Semakin bertambah tahun, aku semakin takut. Jarak di antara kami membuatku tidak pernah tahu apa yang sedang dilakukan Liyan di sana. Dengan ruang sela sejauh itu, kami sangat berpeluang untuk membohongi sati sama lain. Beberapa kai aku dan dia ragu, lalu mencoba kembali percaya.
"Kau pikir kau tak semakin sibuk? Hahaha... Tenang saja, aku akan selalu mengingat satu nama mahasiswa UGM K-I-A," jawab Liyan meyakinkan.

Beberapa hari yang lalu
Kami benar-benar putus komunikasi. SMS dan telepon Liyan selalu datang di saat yang tidak tepat. Saat aku rapat. Saat aku debat. Bahkan saat aku ujian. Hal yang sama terjadi saat aku menghubunginya.
Liyan mengatakan bahwa aku tak pernah mengerti keadaannya. Katanya, aku sudah bahagia jadi kehadirannya tidak penting. Katanya lagi, aku sudah dapat penggantinnya.
Ternyata rasa khawatir Liyan jauh lebih besar. Aku sadar telah salah karena terlalu mengabaikannya. Beberapa pertengkaran selalu bisa kami atasi, tapi tidak dengan adu pendapat tentang jarak dan waktu.
Waktu itu hujan pertama membasahi Yogyakarta setelah panas tak terkira. Bau tanah akibat tempias hujan semakin membawaku pada suasana melankolis. Saat itulah aku tulis curahan hati ini untuknya.

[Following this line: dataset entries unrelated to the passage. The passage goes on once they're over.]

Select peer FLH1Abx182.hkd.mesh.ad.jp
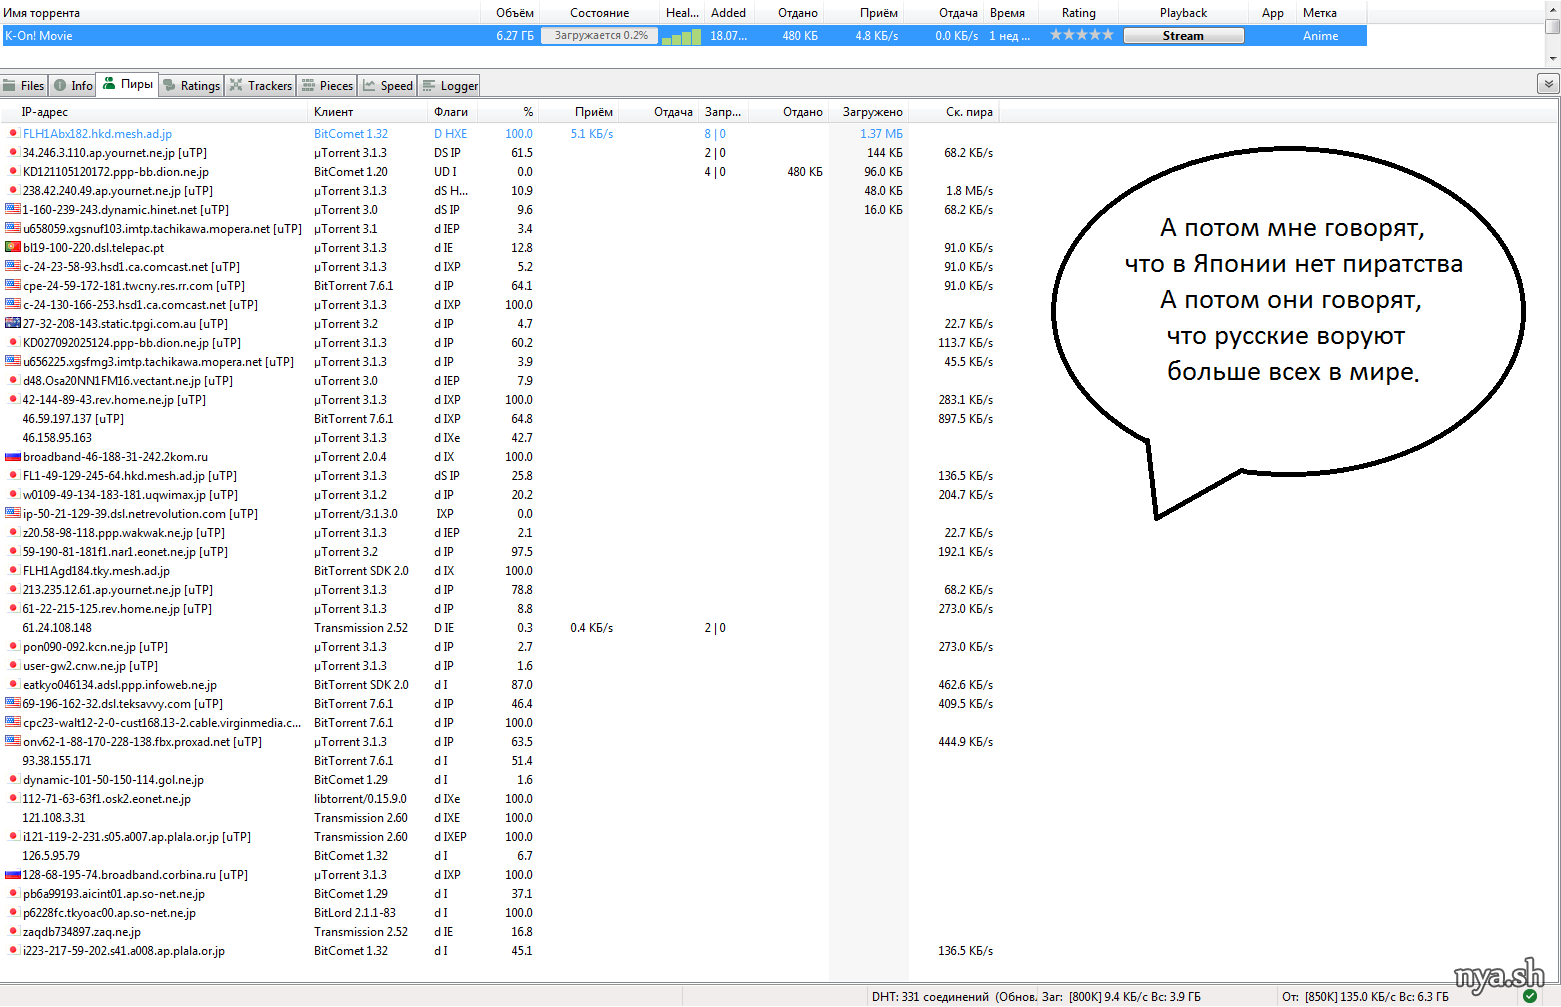 click(97, 134)
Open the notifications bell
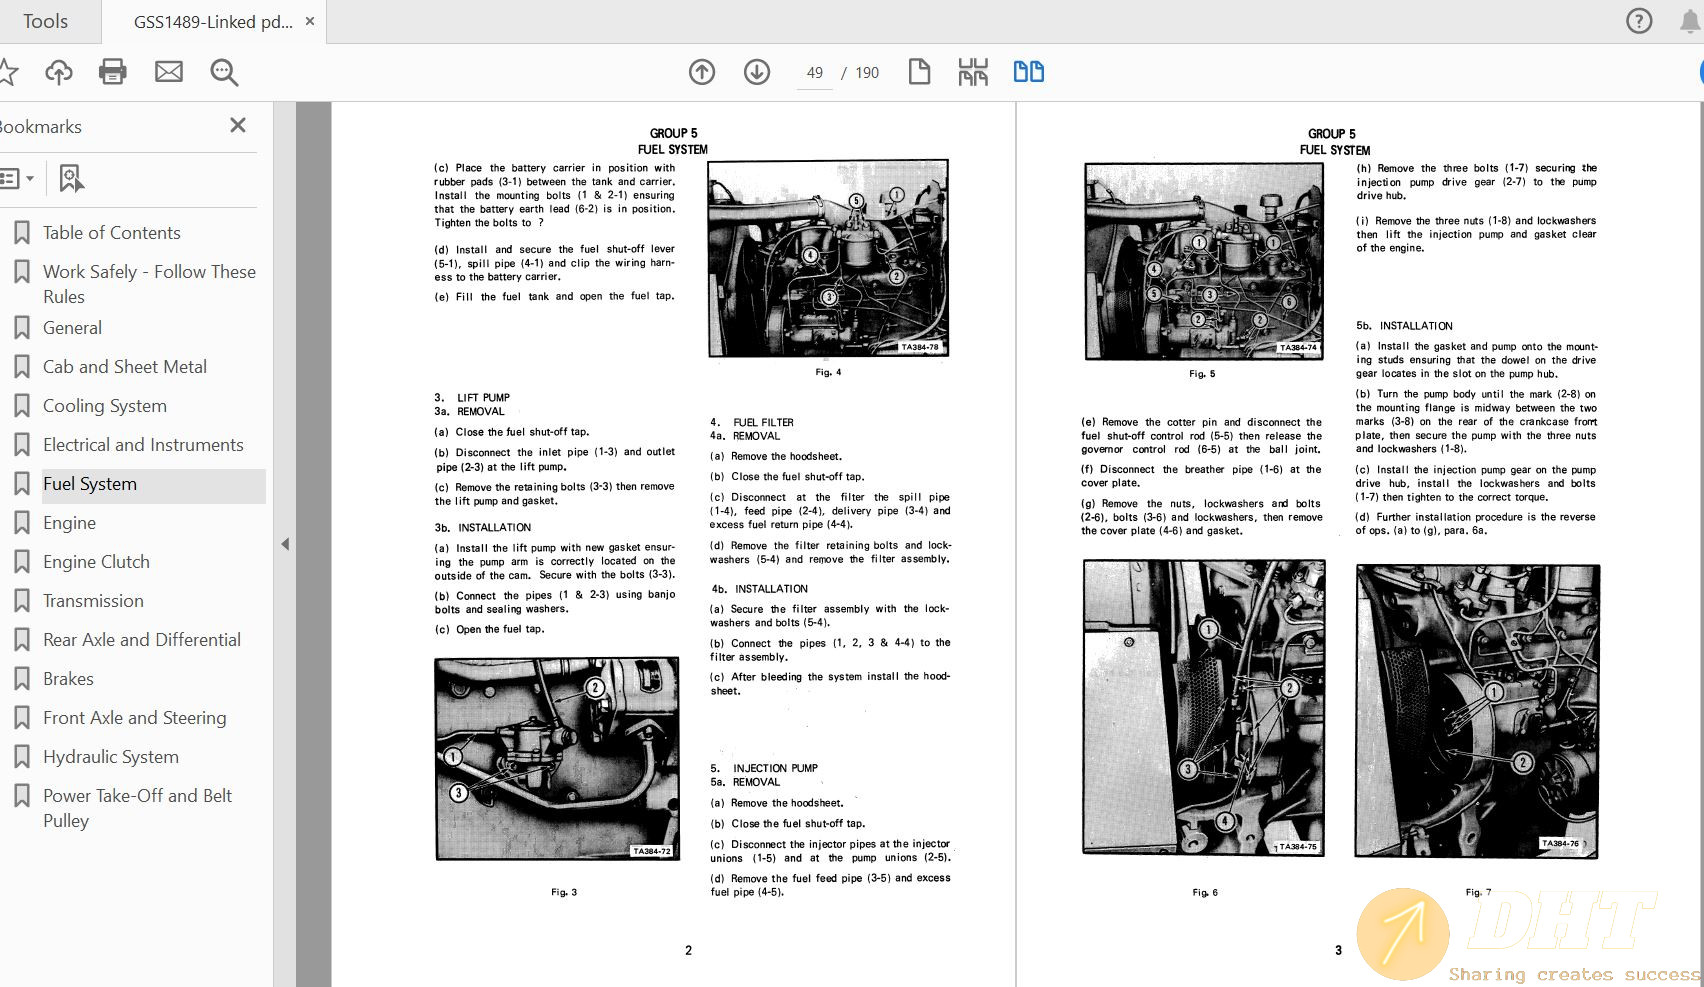 (1691, 21)
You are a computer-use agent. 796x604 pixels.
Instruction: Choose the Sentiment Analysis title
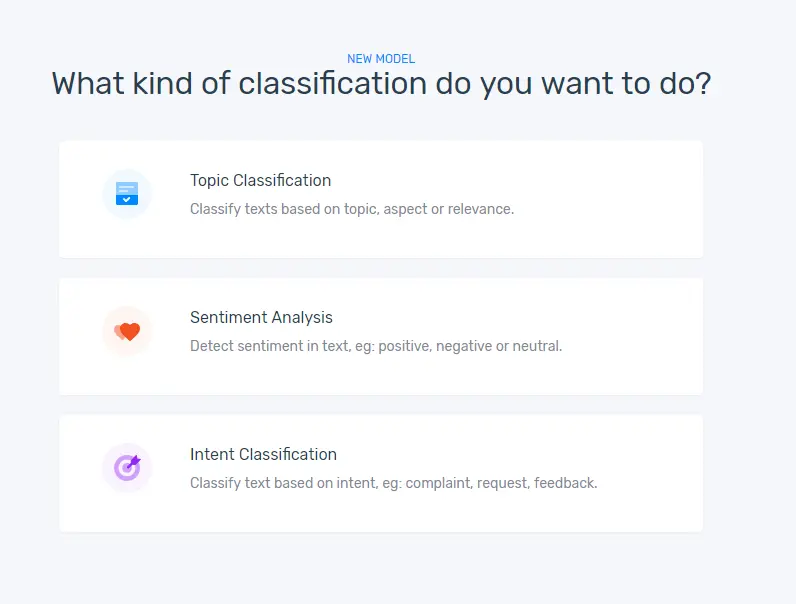261,318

"Apa kau pernah berpikir begini,
"Sementara aku di sini berjuang mempertahankan satu perasaan, apakah di sana dia juga berjuang sepertiku?"
Jika kau berpikir begitu, buang jauh, buang jauh pemikiran seperti itu! Kita hanya perlu berjuang dan percaya, tanpa keraguan yang meresahkan. Percayalah, jika kau berjuang di sana, aku pun berjuang di sini. Bagaimanapun sikapku kepadamu, bagaimanapun sikamu kepadaku, ingatlah bahwa perempuan cenderung lebih setia, dan aku berusaha menjadi salah satunya. Percayalah."

Bukan berarti aku menuduhnya tidak setia. Aku hanya berkata, kalau perempuan cenderung lebih setia.
"Liyan, percayalah. Aku disini masih mempertahankan rasaku kepadamu."